于是,仲文把时间都花在首饰行里,和设计师磨合着镶嵌做工的细节,回到家中的时候,天已经蒙蒙亮了。
雨儿拜托给了保姆照顾,一进屋,仲文就听见了屋内呼噜噜保姆打呼的声音。
他摇了摇头,放轻了脚步,决定在沙发上窝上一两个小时,阖上眼就好。
可是他一躺下,就看见了门缝里晃动的一点白光,和小夜灯格格不入的一下就引起了他的注意。
他快速从沙发上翻身而起,赤着足走到门口,轻轻把门推开了一条缝。
里面的一幕让他瞬间呼吸梗住了:一个小小的身影,一手拿着晃动着的小手电筒,一手拿着画笔,正跪在地上,背对着他,在巨大的画布上仔细地描画着,那瘦小的身影在墙上投射成了巨大的轮廓,因为过度专注,那小额头上偶尔会有汗滴滴落到画布上,那小人儿连忙抽出纸巾,珍而重之地把汗滴吸干,生怕影响到了整幅画的观感……

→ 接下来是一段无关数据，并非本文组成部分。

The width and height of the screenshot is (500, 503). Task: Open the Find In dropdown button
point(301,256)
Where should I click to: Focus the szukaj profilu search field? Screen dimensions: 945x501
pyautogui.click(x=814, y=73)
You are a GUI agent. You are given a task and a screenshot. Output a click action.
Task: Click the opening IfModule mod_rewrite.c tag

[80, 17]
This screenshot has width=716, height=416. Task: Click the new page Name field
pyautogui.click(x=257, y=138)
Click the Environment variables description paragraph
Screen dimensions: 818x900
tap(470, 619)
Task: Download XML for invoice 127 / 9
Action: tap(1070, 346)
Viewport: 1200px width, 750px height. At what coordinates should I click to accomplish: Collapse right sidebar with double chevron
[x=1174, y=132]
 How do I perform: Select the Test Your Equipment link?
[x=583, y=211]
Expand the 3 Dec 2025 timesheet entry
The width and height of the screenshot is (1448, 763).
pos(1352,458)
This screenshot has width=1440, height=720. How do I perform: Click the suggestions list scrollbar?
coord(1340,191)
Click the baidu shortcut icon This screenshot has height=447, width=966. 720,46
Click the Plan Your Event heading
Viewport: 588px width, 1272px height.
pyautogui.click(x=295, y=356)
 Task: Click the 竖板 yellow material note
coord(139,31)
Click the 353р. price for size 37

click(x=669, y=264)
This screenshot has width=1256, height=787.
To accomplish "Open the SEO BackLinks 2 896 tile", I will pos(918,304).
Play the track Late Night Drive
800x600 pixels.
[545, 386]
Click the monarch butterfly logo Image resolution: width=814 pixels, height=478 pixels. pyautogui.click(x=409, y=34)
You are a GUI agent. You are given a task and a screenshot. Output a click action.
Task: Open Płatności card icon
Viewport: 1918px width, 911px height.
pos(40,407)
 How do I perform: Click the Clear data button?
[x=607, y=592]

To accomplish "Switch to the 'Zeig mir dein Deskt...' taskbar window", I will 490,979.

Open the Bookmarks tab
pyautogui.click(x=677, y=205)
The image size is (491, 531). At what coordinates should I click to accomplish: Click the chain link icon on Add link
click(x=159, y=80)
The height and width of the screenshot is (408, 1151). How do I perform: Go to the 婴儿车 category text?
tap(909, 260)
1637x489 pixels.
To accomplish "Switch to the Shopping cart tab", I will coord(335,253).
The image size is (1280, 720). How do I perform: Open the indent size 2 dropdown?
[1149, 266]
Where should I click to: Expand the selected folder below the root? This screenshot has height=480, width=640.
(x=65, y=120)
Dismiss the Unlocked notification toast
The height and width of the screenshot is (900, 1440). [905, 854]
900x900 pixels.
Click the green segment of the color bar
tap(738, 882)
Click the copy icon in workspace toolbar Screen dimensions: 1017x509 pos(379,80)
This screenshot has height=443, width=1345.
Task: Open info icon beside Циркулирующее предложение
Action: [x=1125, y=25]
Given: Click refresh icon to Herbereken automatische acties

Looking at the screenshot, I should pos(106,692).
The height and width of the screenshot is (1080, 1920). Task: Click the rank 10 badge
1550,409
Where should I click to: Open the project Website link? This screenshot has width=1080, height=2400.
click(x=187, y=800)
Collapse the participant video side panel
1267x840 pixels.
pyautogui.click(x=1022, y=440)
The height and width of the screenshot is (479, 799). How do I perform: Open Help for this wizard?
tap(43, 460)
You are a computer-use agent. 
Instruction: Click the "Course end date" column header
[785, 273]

仲文的眼眶止不住的阵阵发热,他连忙走了过去,把那小小身影从地上抱了起来。
这一抱,可把那小丫头吓了一跳,她慌忙把脑袋一缩,脸都捂上了,就是不敢跟仲文对视。
仲文把她手上夹住的画笔取了下来。因为长时间握笔,她的小手上留下了红色的印子,仲文心疼地亲了亲,低声道:“雨儿,为什么还不睡觉?”
孩子睁开了眼睛看他,那大大的眼睛里都是血丝,她执拗地摇着头:“我睡不着。我只想画画。画画好了,妈咪就回来了。”
孩子执着地相信,只要她把画画好了,初夏就会带着如初回来,他们就能跟之前一样开心的生活在一起。她并不知道,在大人的世界里,还有更加复杂的东西。
仲文摸摸孩子的头:“可是妈咪回来的话,知道因为这个,雨儿又再度熬病了,一定会很难过的。这样吧,雨儿草稿都打好了,爸爸替你上色,雨儿睡觉,好不好?”
雨儿似乎不是很放心,于是仲文把她抱到了沙发上,用小被子替她盖好,画布展在她面前,他开始一笔一划地开始涂上雨儿要求的色彩。
雨儿的笔法虽然稚嫩,但描画的人物十分地传神,他下的第一笔,就是给初夏的头发涂上颜色。
初夏的发丝是柔软的,是在阳光下会反射出淡淡栗色的,是会散发出阵阵清香的……他的笔尖缓缓涂过那缕缕发丝,就好像在抚摸她真实的秀发一般。
这样的初夏,虽然不是最抢眼的,却又是最回味隽永的,尤其是那双倔强的眼神,那固执的个性……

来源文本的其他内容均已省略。